TASK DIRECTIONS: Each line at or after the one containing "8月23日 (64, 814)" should be transcribed exactly, up to and including the final line of the data.

Stored items:

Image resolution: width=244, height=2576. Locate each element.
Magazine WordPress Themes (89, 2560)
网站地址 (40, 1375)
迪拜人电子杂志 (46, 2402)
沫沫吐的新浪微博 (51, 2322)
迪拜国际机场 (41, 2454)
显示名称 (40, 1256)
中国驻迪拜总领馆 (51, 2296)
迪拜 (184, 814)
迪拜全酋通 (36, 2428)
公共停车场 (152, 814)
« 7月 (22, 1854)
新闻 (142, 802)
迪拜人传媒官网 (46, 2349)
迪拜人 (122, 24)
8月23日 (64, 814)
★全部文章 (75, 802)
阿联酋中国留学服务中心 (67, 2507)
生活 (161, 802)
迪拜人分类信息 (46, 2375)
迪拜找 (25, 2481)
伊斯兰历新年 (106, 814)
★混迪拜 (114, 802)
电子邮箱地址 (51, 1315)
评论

EXERCISE RESPONSE:
8月23日 (64, 814)
★全部文章 (75, 802)
阿联酋中国留学服务中心 (67, 2507)
生活 (161, 802)
迪拜人分类信息 (46, 2375)
迪拜找 (25, 2481)
伊斯兰历新年 (106, 814)
★混迪拜 (114, 802)
电子邮箱地址 (51, 1315)
评论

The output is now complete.